> _PROBLEM TO WORK ON_
Select and copy out every line in the records containing "radio".

#### PROVIDED DATA ####

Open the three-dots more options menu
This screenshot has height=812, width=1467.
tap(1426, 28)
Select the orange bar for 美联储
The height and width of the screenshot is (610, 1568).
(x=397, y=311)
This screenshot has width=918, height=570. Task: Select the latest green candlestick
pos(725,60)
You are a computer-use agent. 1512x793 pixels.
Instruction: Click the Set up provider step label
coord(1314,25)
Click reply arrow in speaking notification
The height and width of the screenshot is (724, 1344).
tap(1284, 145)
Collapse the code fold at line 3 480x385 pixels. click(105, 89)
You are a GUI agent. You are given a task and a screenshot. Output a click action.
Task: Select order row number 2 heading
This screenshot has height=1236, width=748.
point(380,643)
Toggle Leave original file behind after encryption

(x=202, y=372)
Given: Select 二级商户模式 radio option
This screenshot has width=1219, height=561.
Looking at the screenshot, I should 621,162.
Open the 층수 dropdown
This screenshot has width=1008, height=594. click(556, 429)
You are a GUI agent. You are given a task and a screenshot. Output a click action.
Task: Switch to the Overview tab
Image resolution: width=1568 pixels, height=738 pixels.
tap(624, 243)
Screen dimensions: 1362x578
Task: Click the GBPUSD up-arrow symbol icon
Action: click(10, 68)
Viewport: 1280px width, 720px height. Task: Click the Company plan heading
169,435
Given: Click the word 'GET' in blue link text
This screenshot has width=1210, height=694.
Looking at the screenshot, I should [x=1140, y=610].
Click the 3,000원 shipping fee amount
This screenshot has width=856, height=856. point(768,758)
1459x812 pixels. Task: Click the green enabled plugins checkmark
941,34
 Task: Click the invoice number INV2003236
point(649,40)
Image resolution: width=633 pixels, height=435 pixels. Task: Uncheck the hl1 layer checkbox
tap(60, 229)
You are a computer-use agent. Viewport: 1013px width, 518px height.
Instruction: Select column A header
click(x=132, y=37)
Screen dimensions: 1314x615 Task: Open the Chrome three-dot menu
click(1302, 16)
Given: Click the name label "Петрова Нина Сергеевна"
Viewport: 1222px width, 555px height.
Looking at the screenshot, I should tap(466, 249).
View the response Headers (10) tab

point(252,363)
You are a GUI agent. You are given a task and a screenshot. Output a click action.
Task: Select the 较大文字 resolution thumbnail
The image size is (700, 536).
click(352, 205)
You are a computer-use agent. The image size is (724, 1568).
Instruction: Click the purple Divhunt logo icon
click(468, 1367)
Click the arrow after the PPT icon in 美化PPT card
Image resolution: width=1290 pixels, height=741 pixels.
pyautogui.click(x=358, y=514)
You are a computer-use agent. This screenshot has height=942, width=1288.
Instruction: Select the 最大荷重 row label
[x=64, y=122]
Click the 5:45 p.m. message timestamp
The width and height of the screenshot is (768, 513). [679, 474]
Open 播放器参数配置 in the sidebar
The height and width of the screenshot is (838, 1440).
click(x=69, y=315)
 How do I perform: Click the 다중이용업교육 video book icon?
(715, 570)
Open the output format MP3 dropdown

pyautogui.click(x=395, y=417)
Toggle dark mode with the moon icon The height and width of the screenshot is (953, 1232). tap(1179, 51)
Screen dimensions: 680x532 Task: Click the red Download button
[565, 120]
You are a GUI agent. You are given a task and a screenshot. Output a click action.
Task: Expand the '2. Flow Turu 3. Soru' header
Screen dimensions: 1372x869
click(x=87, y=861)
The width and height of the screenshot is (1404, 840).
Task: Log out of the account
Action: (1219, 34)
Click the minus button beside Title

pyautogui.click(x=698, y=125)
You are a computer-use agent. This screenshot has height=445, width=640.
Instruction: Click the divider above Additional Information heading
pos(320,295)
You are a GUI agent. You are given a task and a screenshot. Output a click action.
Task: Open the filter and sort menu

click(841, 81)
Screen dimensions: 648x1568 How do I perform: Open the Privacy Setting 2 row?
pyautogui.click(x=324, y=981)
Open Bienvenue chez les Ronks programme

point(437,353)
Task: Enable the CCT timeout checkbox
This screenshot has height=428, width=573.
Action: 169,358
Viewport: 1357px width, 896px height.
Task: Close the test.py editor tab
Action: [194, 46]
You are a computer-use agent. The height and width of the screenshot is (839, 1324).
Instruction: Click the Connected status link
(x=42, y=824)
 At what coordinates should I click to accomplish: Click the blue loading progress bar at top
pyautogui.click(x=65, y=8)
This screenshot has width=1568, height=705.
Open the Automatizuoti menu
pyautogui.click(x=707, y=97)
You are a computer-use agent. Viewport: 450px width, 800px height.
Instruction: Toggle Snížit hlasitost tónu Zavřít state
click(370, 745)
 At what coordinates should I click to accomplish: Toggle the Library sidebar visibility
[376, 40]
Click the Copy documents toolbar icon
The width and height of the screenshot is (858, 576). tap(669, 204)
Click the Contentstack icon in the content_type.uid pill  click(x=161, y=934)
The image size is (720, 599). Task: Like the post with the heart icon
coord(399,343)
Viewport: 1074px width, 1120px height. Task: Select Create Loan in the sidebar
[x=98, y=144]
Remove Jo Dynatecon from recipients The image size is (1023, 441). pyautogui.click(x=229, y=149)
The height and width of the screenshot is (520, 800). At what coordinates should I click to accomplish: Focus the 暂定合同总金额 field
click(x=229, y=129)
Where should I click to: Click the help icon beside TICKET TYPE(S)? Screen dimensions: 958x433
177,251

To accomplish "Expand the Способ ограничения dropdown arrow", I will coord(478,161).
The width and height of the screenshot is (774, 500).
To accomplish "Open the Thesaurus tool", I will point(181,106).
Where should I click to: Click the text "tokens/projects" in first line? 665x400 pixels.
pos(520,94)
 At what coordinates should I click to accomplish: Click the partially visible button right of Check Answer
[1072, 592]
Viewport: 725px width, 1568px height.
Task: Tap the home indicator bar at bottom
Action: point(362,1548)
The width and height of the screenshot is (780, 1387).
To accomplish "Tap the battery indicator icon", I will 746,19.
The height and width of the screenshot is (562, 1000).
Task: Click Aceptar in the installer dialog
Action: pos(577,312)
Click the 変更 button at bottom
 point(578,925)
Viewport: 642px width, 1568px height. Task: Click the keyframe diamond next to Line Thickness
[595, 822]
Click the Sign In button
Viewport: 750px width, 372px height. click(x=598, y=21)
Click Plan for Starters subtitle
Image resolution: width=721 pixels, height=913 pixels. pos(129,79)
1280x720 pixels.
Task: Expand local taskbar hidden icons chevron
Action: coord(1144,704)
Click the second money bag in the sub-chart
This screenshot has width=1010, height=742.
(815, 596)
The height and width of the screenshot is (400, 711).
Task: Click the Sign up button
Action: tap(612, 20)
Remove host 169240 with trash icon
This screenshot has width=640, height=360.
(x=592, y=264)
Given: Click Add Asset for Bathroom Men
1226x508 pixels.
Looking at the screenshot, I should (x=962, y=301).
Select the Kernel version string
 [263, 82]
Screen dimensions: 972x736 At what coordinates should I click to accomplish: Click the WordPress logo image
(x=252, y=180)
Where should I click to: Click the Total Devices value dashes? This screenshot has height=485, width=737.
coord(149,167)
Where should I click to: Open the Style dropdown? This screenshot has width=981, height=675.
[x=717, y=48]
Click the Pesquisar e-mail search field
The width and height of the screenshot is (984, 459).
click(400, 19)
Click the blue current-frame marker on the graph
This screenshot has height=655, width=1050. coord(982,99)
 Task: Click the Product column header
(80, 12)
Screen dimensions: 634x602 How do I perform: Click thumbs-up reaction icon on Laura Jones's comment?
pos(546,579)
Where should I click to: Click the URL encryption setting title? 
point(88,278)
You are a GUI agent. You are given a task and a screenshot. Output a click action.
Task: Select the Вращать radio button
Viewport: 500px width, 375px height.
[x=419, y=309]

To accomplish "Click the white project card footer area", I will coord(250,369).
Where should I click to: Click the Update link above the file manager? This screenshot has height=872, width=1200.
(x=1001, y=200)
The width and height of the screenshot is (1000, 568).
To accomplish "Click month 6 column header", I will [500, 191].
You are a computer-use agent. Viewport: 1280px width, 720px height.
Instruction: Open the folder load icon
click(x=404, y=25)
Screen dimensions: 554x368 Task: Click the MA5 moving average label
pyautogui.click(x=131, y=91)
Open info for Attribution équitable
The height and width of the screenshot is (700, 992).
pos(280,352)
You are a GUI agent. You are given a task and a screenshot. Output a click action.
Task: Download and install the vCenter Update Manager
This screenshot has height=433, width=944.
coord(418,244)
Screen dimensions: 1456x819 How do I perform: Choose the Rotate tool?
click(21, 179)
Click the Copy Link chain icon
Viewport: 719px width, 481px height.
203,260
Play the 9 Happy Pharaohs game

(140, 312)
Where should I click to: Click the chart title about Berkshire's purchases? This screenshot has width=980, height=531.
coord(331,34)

####

> _WRITTEN RESPONSE_
Given: Select 二级商户模式 radio option
Task: Select the Вращать radio button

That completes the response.